Find the line that contains "Task: Click the" in the entries below. Restate it and every line after it, word for word, with no pictures.

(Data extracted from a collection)
━━━━━━━━━━━━━━━━━━━━

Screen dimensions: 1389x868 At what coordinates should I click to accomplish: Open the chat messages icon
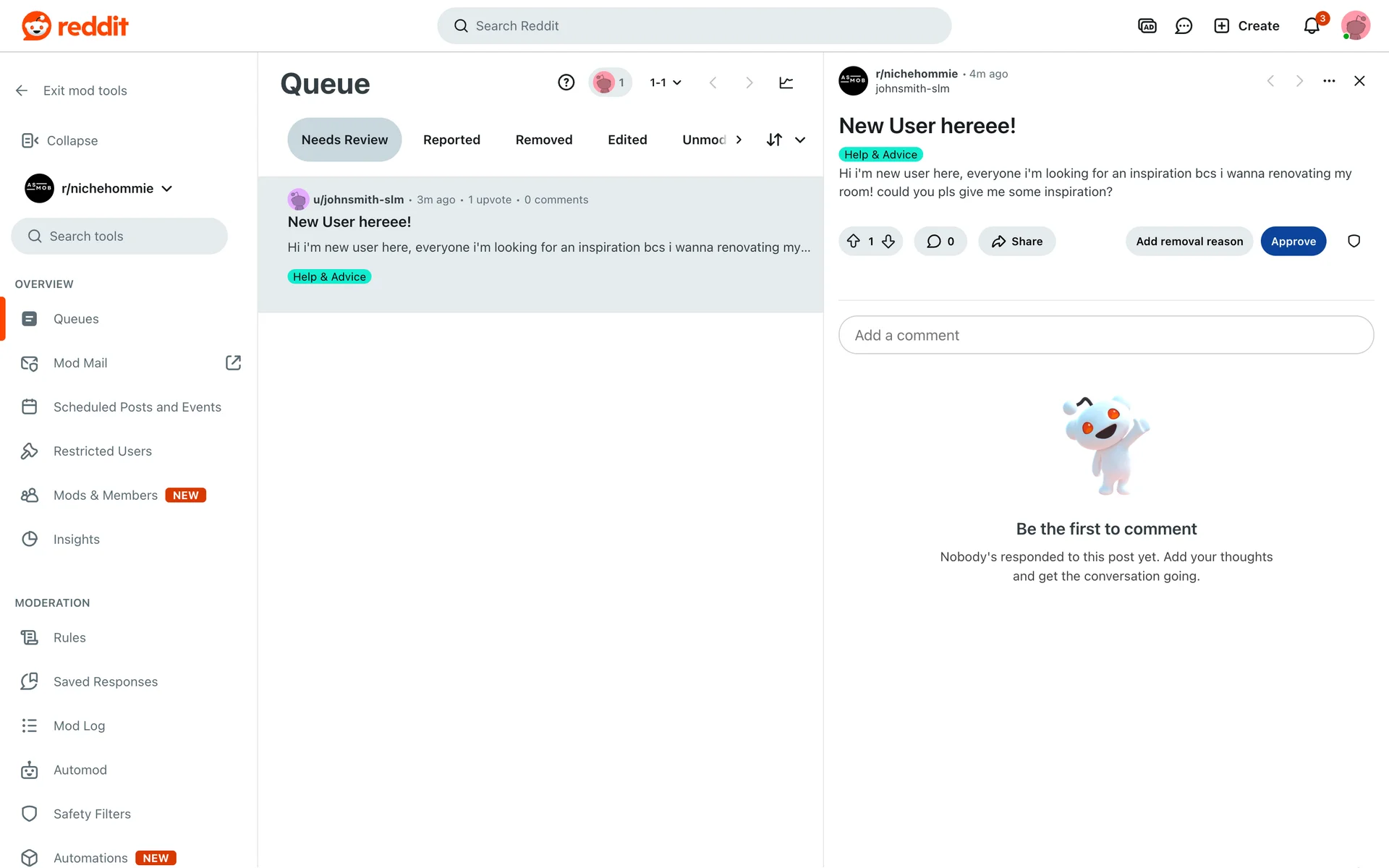click(1184, 26)
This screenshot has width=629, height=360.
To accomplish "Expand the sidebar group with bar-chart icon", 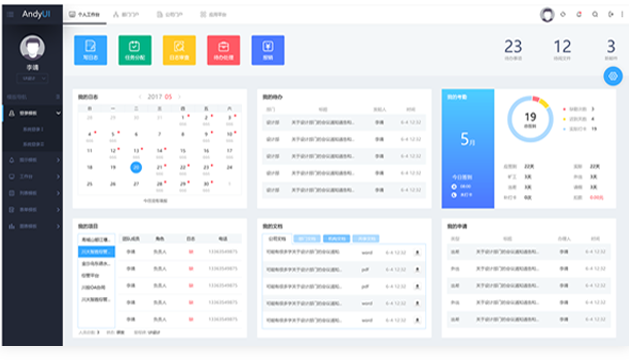I will click(x=32, y=226).
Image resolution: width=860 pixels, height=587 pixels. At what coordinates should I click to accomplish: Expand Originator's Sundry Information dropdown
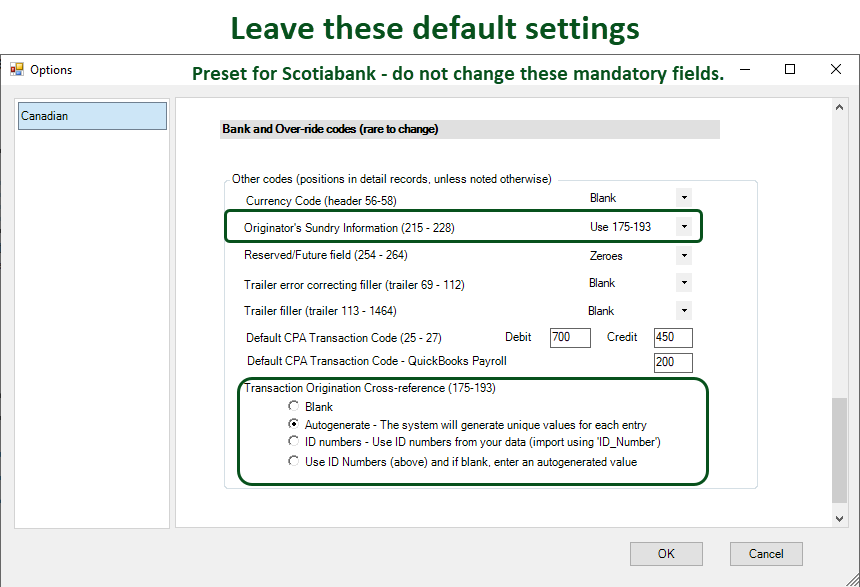coord(684,227)
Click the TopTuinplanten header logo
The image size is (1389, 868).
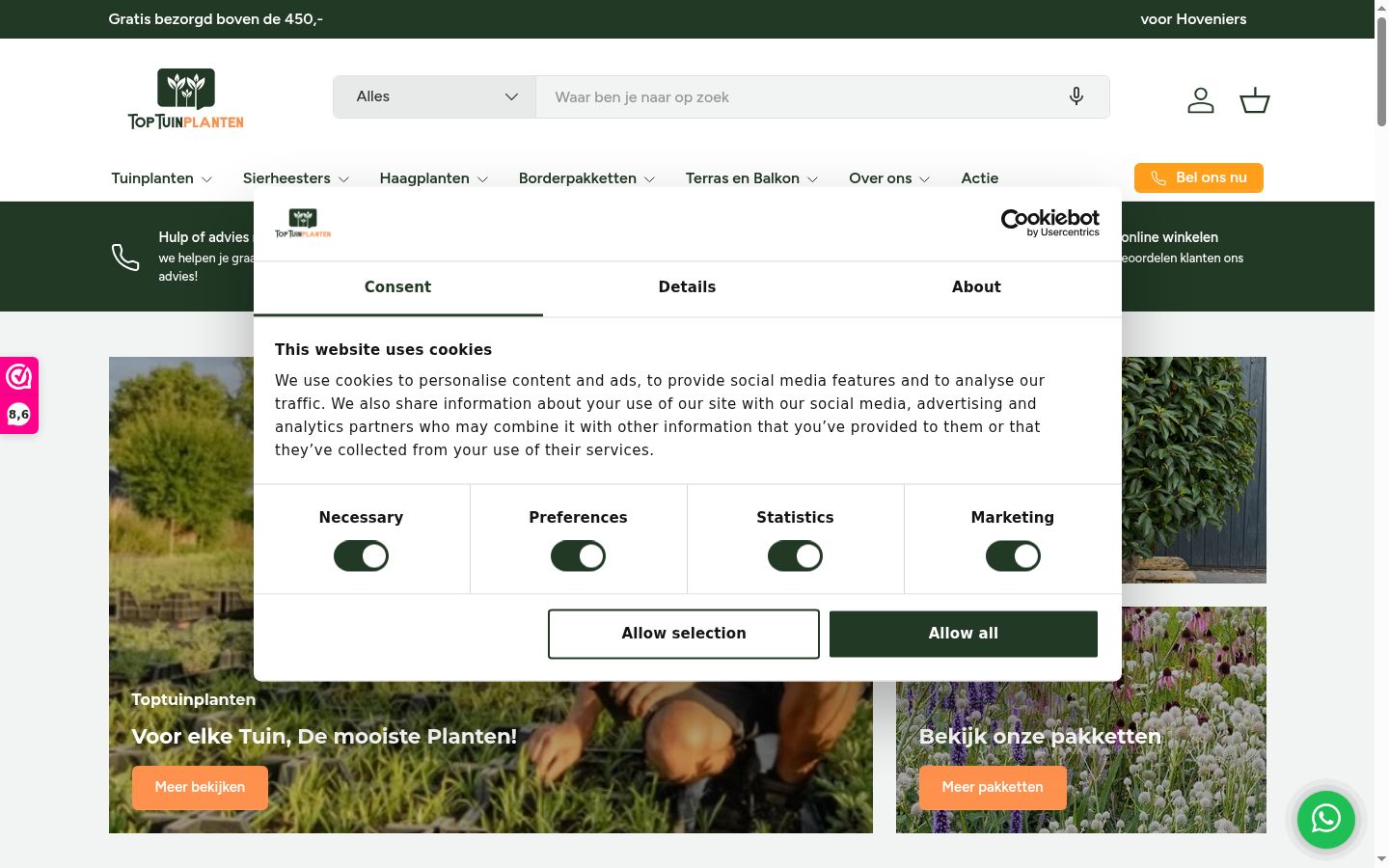[186, 98]
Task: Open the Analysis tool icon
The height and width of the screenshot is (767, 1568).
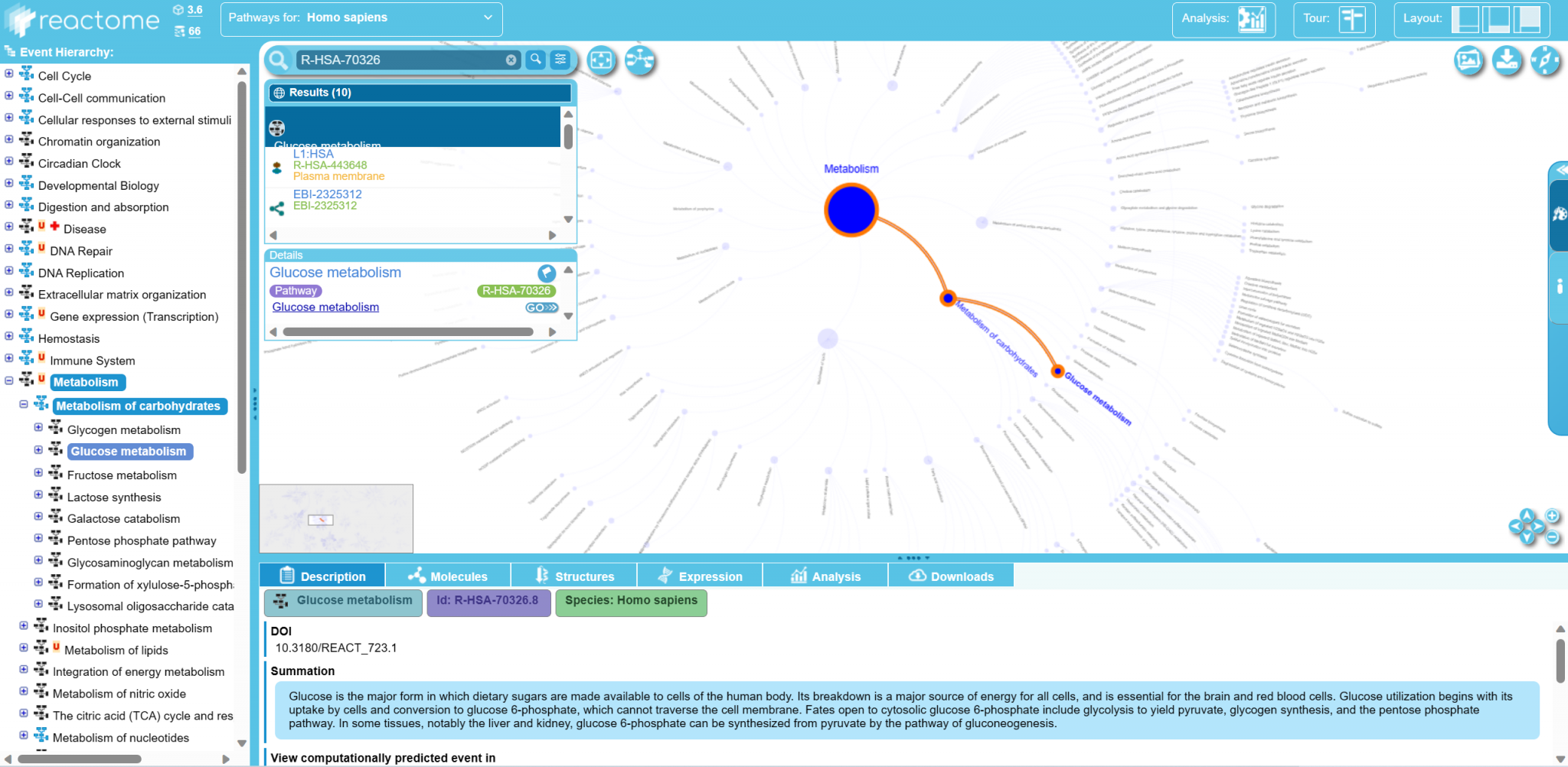Action: pyautogui.click(x=1252, y=19)
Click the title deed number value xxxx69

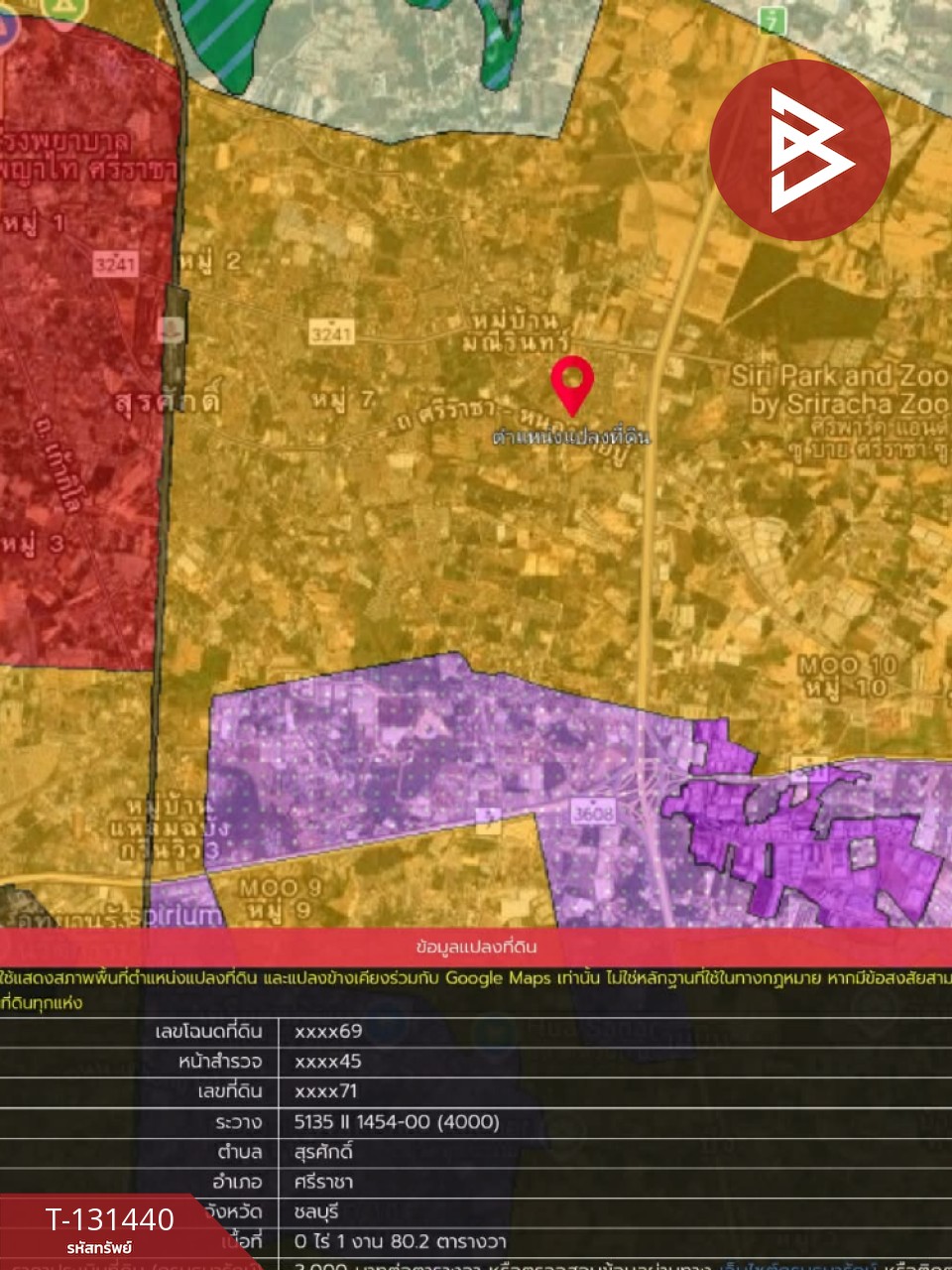(328, 1032)
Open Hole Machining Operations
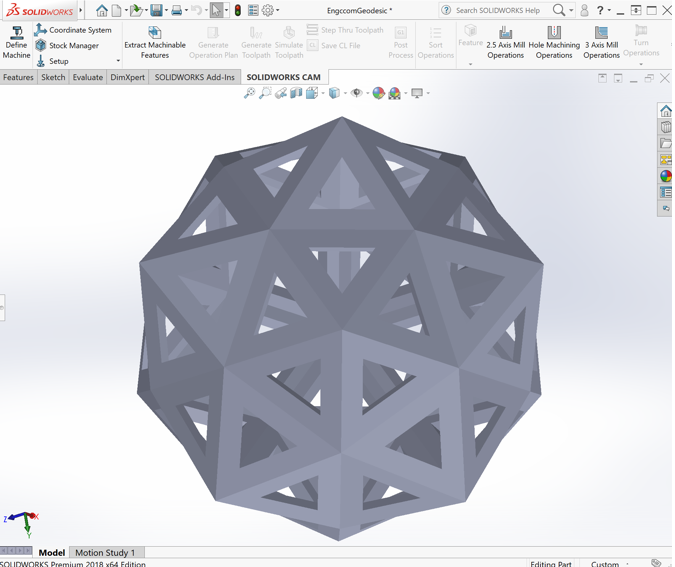 (x=554, y=42)
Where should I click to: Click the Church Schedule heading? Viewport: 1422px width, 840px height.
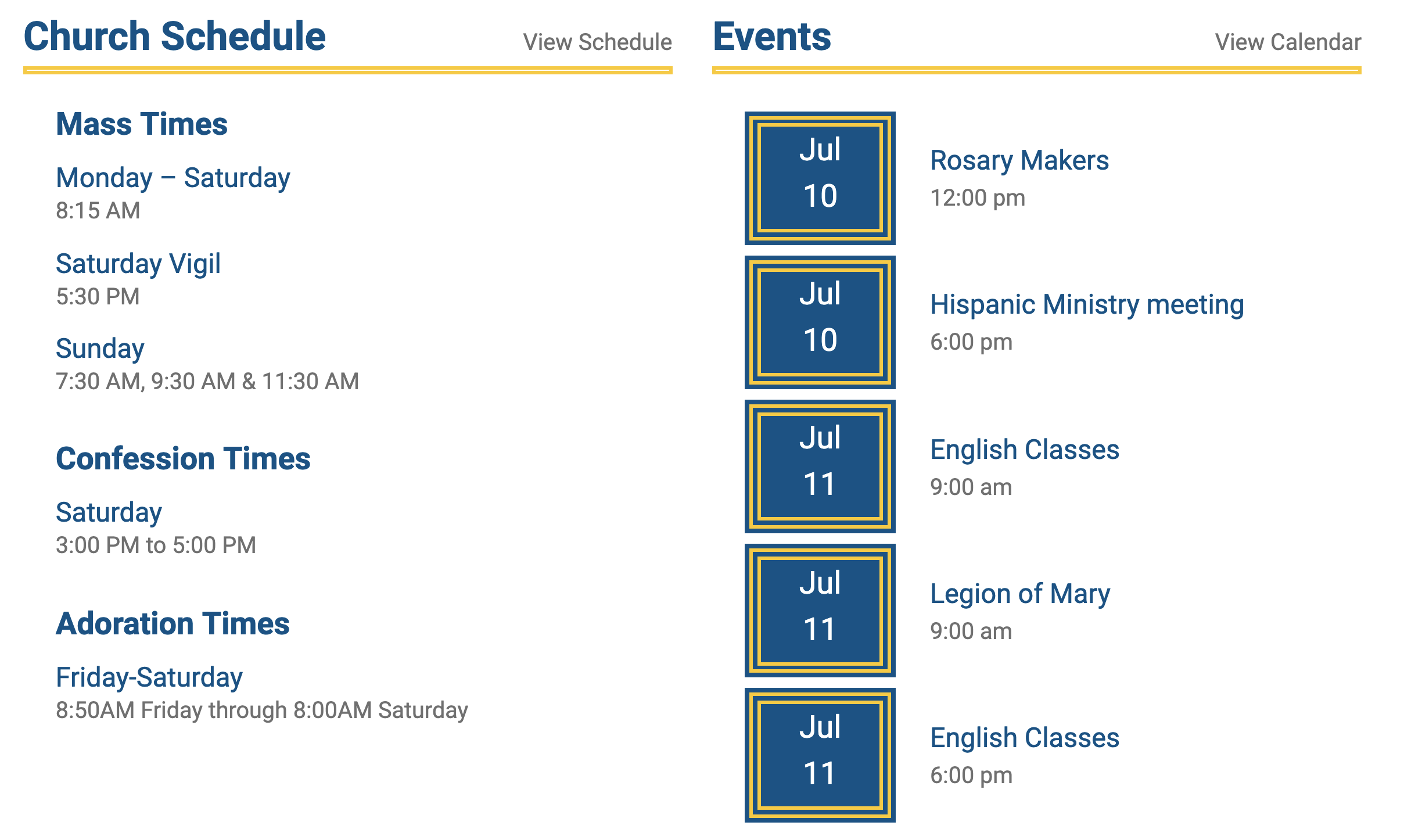point(174,37)
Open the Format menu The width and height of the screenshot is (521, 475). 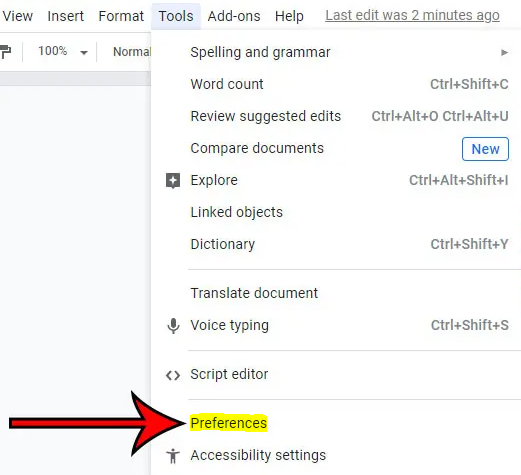pos(121,16)
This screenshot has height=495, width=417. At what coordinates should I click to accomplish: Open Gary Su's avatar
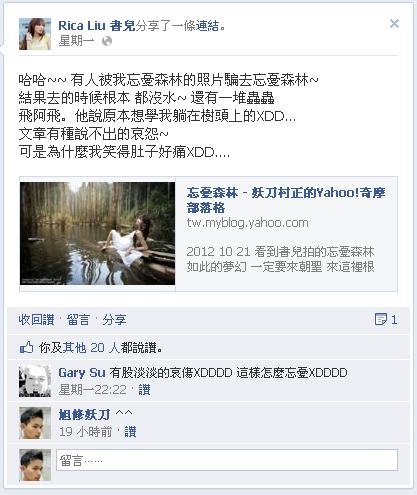35,381
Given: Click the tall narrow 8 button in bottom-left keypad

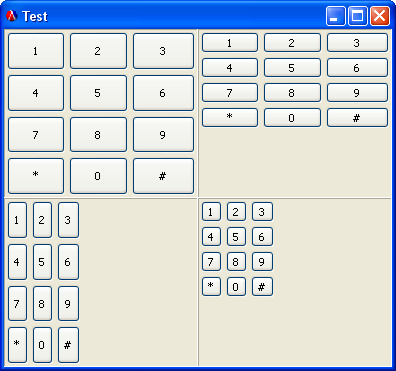Looking at the screenshot, I should coord(42,304).
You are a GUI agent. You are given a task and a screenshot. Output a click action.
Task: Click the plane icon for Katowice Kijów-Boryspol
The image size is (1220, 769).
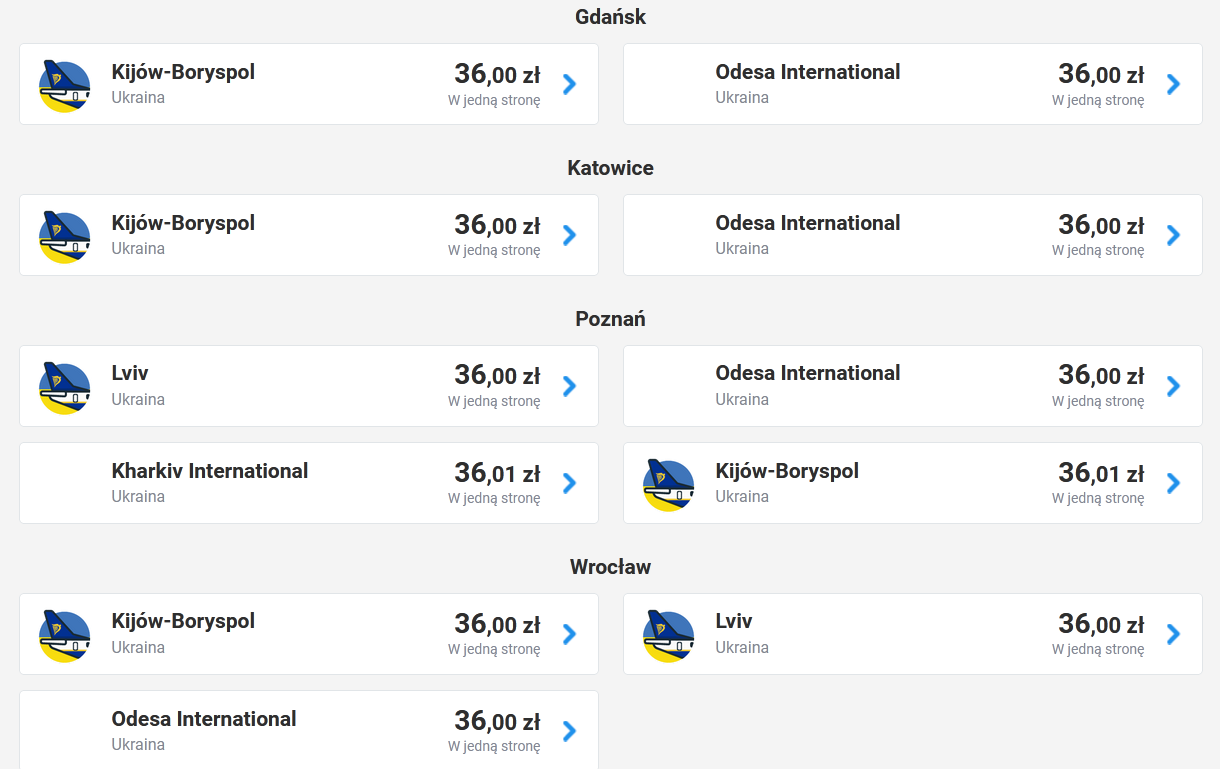[x=65, y=236]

━━━━━━━━━━━━━━━━━━━━

(Task output)
Task: Click the plane icon for Katowice Kijów-Boryspol
The image size is (1220, 769).
[x=65, y=236]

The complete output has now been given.